私はまだ店で帳簿つけをしていたので、帰ってきた娘に「いやに早かった
じゃないか。〇〇君とケンカでもしたのか?」と聞きいたんです。
そしたら娘はぷりぷり怒っていて「もう婚約解消する。あんな人とは結婚なんて
できない」って言ったんです。私は婚約者ともすでに会っていて、おだやかな
人柄を認めていただけにこれには驚きました。「なに言ってるんだ。お前、
本気じゃないよな」 「本気も本気、もう二度とあいつに会うことはないから!」
取りつくシマもなかったんです。

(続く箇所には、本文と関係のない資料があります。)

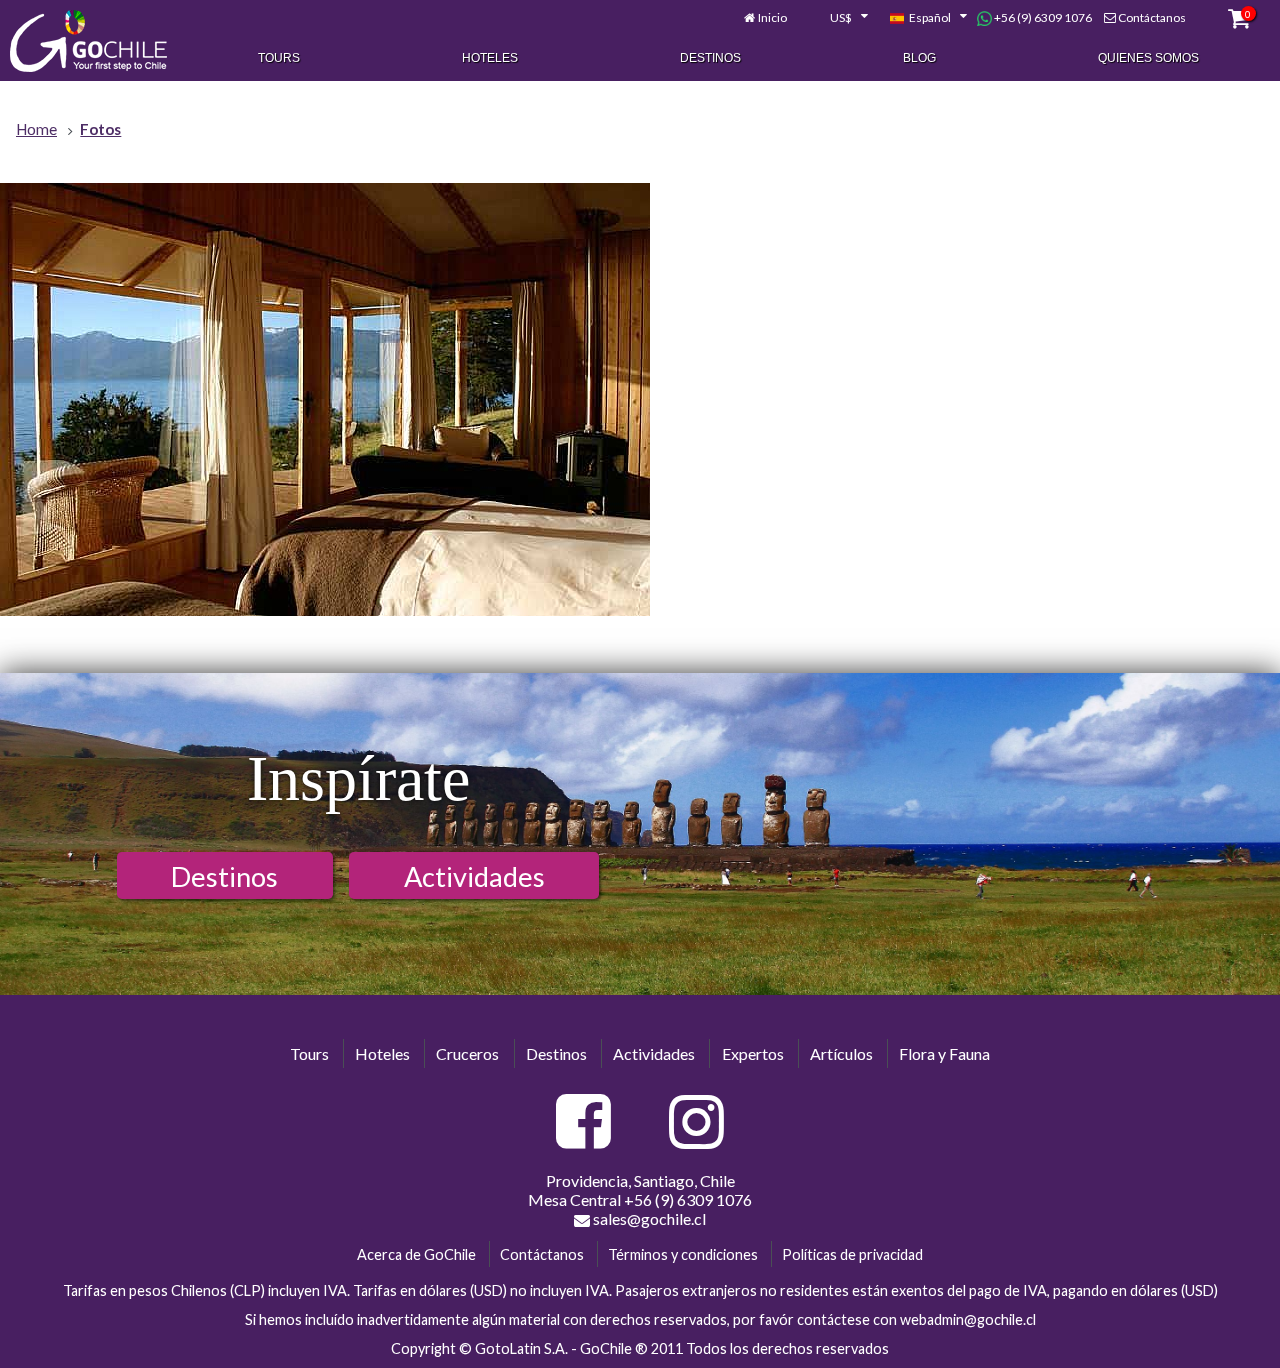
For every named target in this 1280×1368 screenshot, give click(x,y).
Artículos (841, 1053)
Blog (919, 58)
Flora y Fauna (944, 1053)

何があったんだろうと思いました。で、その
1時間後、その婚約者が店のほうに来まして、娘に会いたいということだった
んです。私が何があったのかを聞いたら「それがまったく心当たりがないんです。
レストランで食事をしている最中に突然すごく怒り出して・・・」

娘は婚約者には会おうとせず、メールなどにも出ていないようでした。

今まではすごい熱愛中だと思ってたのに、何があったんだろう。ともかく娘の
部屋に行って話をしよう。そう思って2階に上がると、娘の部屋のドアが
開いてました。それで、娘はイスに座ってあの手鏡をじっと見入ってたんです。
「お前・・・」と後ろから声をかけましたが、気がついた様子はありません。
肩越しに鏡を覗き込むと・・・見てしまったんですよ。鏡の中に青々とした
坊主頭があるのを。人間とは思えないほど美しい若い僧侶の顔でした。
それがまっすぐに娘の顔を見ていたんです。・・・私もね、骨董屋をやってもう
長いですから、何かに取り憑かれた古物はいくつも見てきています。これも
その一つだろう。このままでは不味い。そう思って娘の手を強くはたいたんです。
金属鏡ですから割れませんでしたが、鏡は床に落ち裏返って鏡面は見えなくなった

んです。ええ、その鏡は処分しました。娘と婚約者との仲は元に戻りましたよ。